**REQUIREMENT**: Each line from the top of the listing through the one holding "10.19256/d.cadmos.2024.13 (104, 1101)" should be restated word for word, with nothing added and no pictures.

**PROVIDED DATA**:
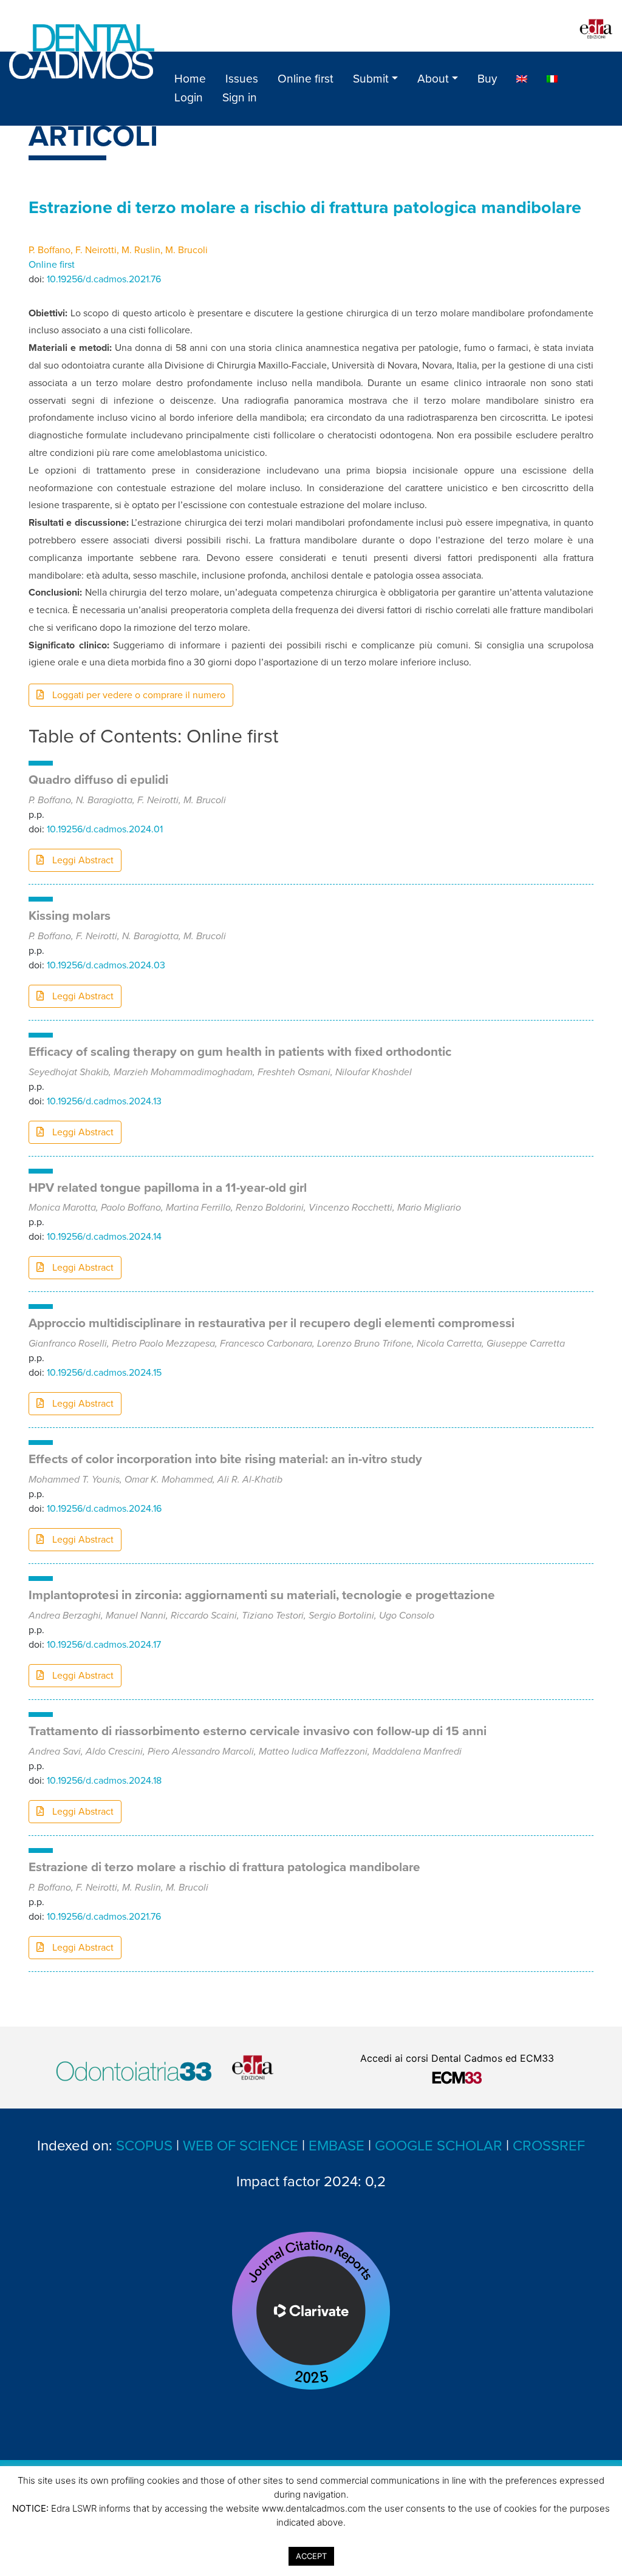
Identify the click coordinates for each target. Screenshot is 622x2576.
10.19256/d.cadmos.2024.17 (104, 1645)
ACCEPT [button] (311, 2556)
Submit (371, 79)
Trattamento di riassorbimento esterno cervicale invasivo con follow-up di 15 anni (258, 1731)
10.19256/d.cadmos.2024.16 (104, 1509)
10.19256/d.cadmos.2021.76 (104, 279)
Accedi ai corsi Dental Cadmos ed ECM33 (457, 2058)
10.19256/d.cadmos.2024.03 (106, 965)
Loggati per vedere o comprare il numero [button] (137, 695)
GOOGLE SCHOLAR (438, 2146)
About (433, 79)
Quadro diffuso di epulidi (98, 779)
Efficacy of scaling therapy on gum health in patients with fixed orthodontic (240, 1051)
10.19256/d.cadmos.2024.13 (104, 1101)
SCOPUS (144, 2146)
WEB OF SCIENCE (240, 2146)
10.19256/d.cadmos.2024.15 (104, 1373)
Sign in (239, 97)
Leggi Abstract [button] (82, 860)
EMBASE (336, 2146)
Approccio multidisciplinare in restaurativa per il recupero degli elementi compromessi (271, 1323)
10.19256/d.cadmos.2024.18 (104, 1781)
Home (190, 79)
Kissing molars (70, 915)
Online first (305, 79)
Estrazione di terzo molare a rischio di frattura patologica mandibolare (224, 1867)
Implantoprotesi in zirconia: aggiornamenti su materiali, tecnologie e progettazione (262, 1595)
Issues (241, 79)
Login (188, 97)
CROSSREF (549, 2146)
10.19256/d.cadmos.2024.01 (105, 829)
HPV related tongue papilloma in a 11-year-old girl (168, 1187)
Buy (487, 79)
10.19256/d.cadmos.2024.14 (104, 1237)
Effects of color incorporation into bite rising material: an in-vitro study (225, 1459)
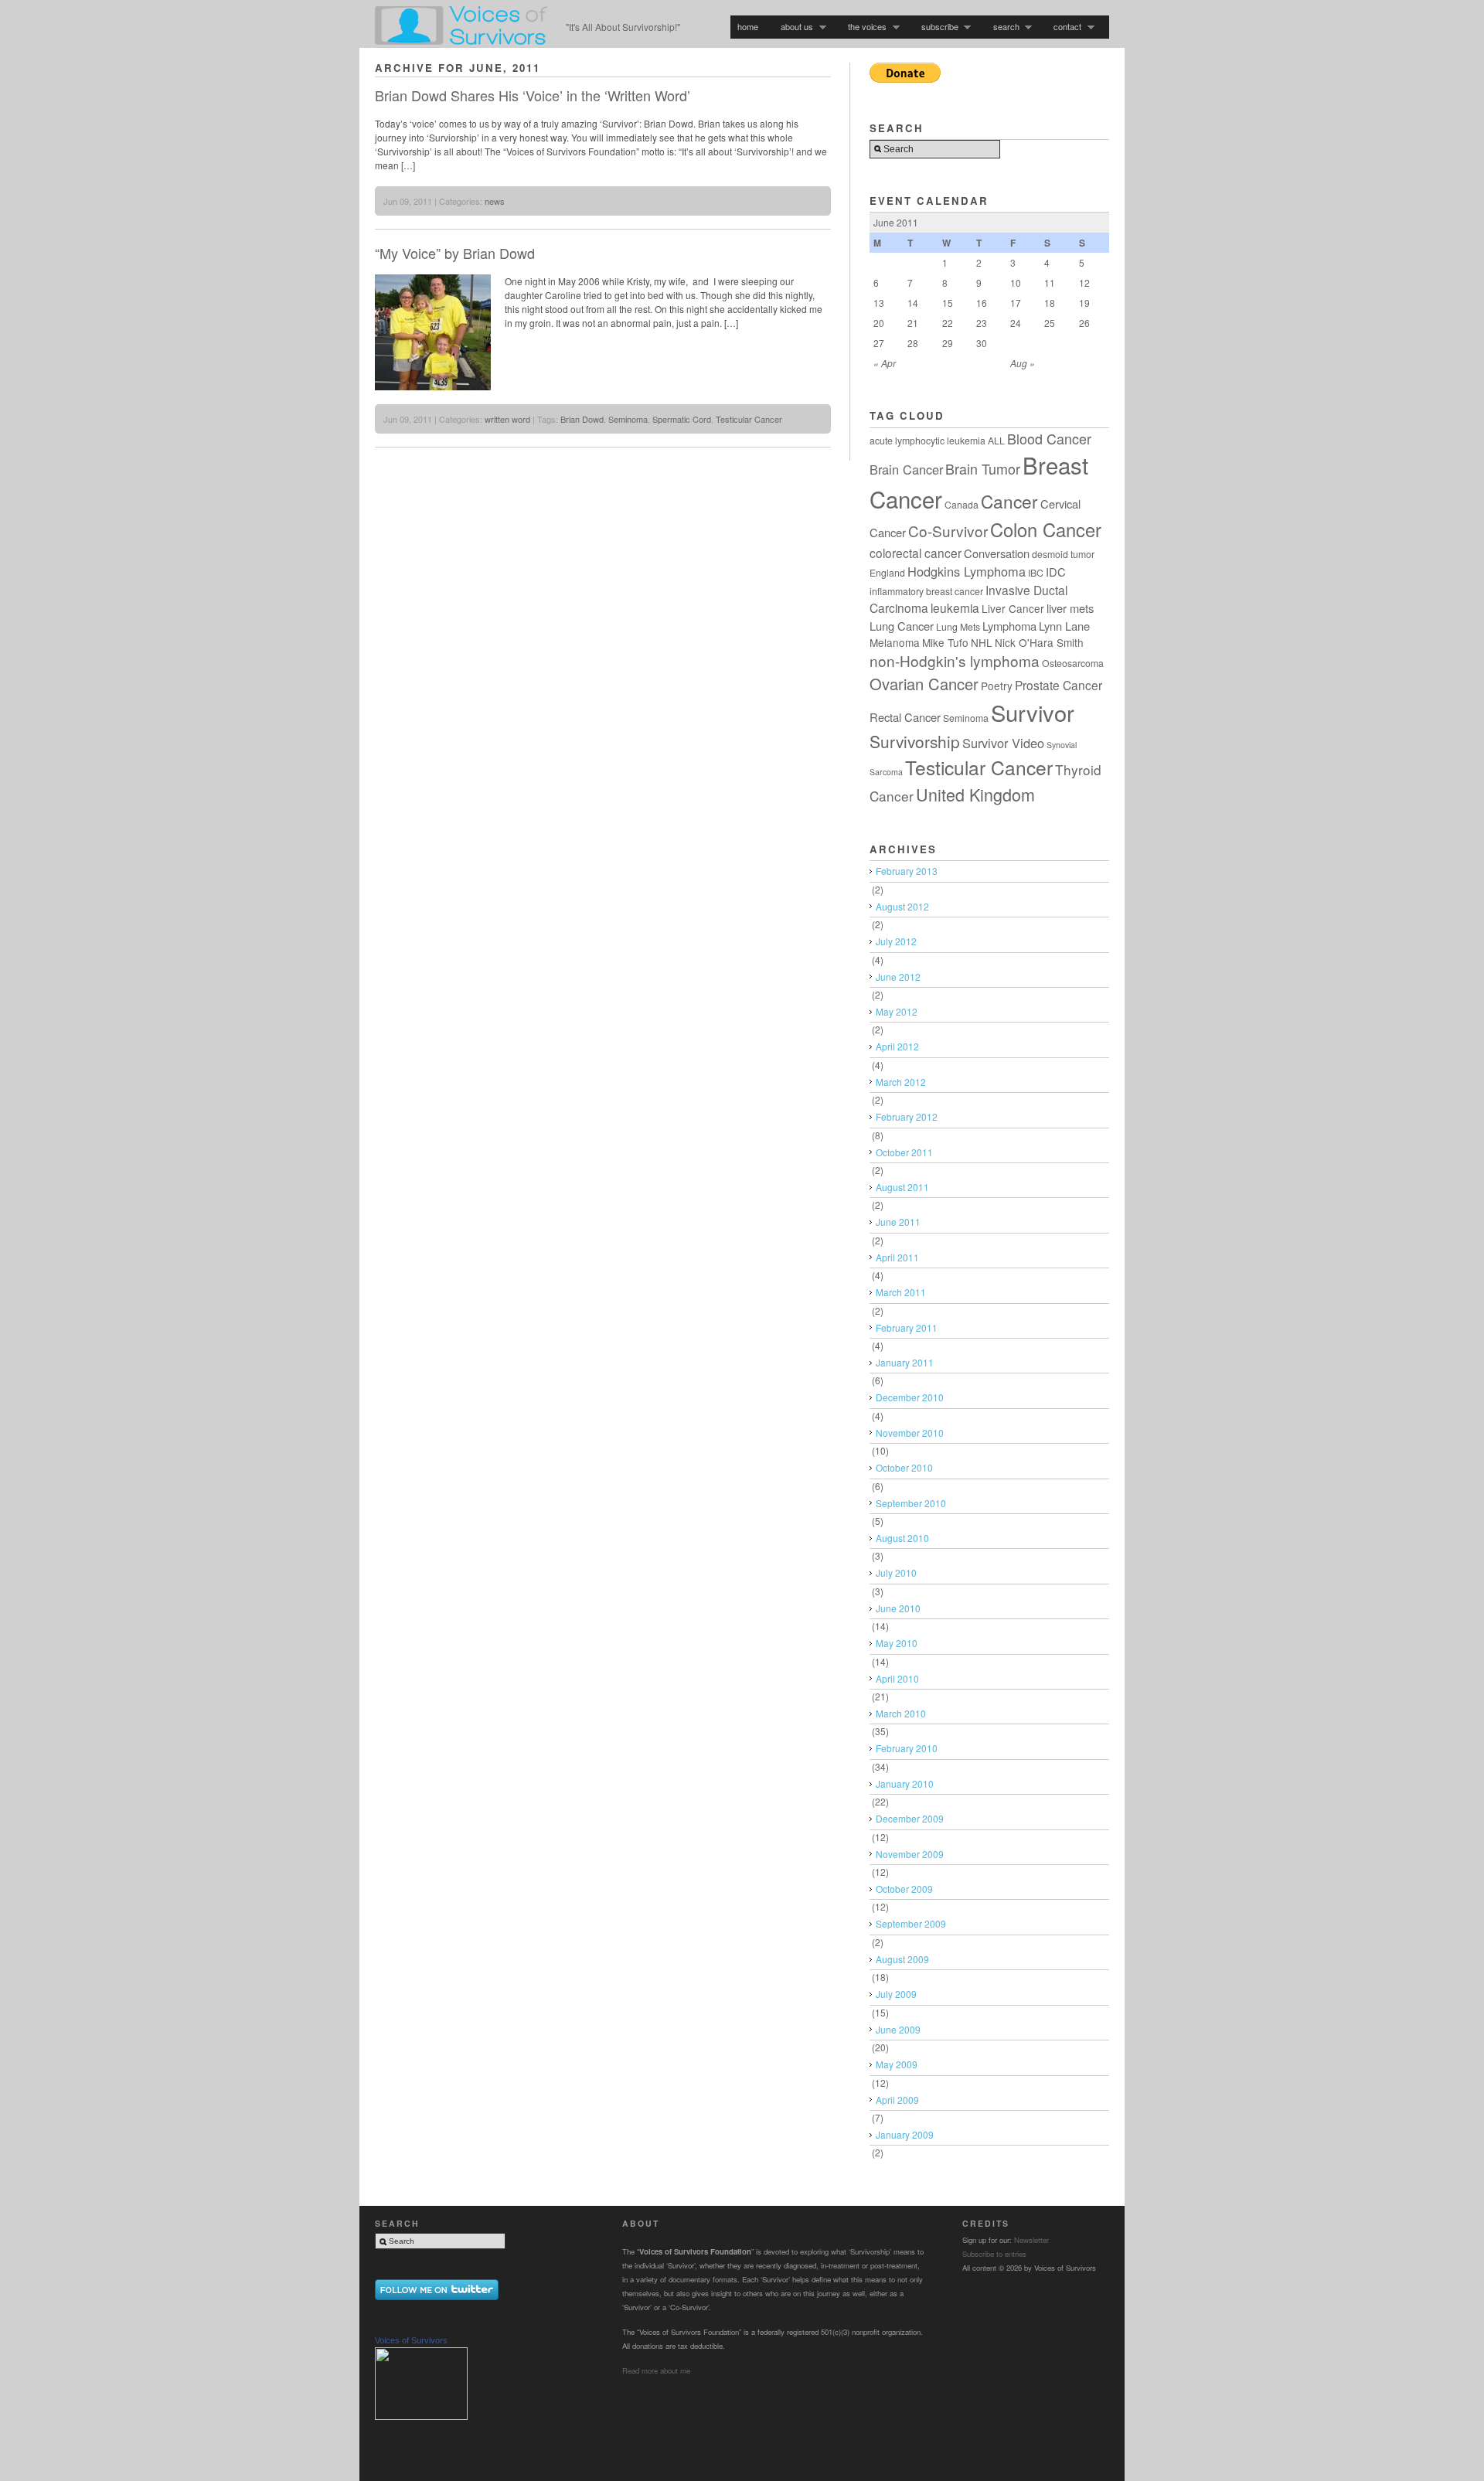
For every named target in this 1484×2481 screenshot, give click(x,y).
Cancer (1009, 500)
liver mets (1070, 608)
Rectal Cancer (905, 717)
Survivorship (915, 741)
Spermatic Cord (681, 419)
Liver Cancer (1013, 608)
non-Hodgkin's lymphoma (955, 660)
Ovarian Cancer (924, 683)
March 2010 (901, 1713)
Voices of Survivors (411, 2340)
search (1002, 26)
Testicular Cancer (749, 419)
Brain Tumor (982, 468)
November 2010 (910, 1432)
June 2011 (898, 1221)
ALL (996, 440)
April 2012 (897, 1046)
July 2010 (896, 1572)
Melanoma (895, 642)
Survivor (1032, 712)
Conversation (997, 553)
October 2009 (904, 1888)
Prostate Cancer (1058, 684)
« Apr (884, 362)
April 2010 (897, 1678)
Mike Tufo (945, 642)
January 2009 (905, 2134)
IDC (1056, 571)
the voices (864, 26)
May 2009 (896, 2064)
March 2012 (901, 1081)
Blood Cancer (1049, 438)
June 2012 (898, 976)
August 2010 (902, 1537)
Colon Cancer (1045, 529)
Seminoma (628, 419)
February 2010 (907, 1747)
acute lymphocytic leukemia (927, 440)
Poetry (997, 685)
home (747, 26)
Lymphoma (1009, 626)
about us (793, 26)
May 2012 (896, 1011)
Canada (962, 504)
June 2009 (898, 2029)
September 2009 (911, 1923)
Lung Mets (958, 626)
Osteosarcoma (1073, 662)
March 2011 (901, 1291)
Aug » (1022, 362)
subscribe (936, 26)
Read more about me (656, 2370)
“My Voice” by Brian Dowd (455, 253)
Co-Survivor (948, 530)
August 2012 (902, 906)
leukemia (955, 607)
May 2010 (896, 1642)
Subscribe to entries (994, 2253)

**WRITTEN ANSWER**:
Identify the click coordinates for each target. Screenshot is 622x2576.
10.19256/d.cadmos.2024.17 (104, 1645)
ACCEPT [button] (311, 2556)
Submit (371, 79)
Trattamento di riassorbimento esterno cervicale invasivo con follow-up di 15 anni (258, 1731)
10.19256/d.cadmos.2024.16 (104, 1509)
10.19256/d.cadmos.2021.76 (104, 279)
Accedi ai corsi Dental Cadmos ed ECM33 (457, 2058)
10.19256/d.cadmos.2024.03 (106, 965)
Loggati per vedere o comprare il numero [button] (137, 695)
GOOGLE SCHOLAR (438, 2146)
About (433, 79)
Quadro diffuso di epulidi (98, 779)
Efficacy of scaling therapy on gum health in patients with fixed orthodontic (240, 1051)
10.19256/d.cadmos.2024.13 (104, 1101)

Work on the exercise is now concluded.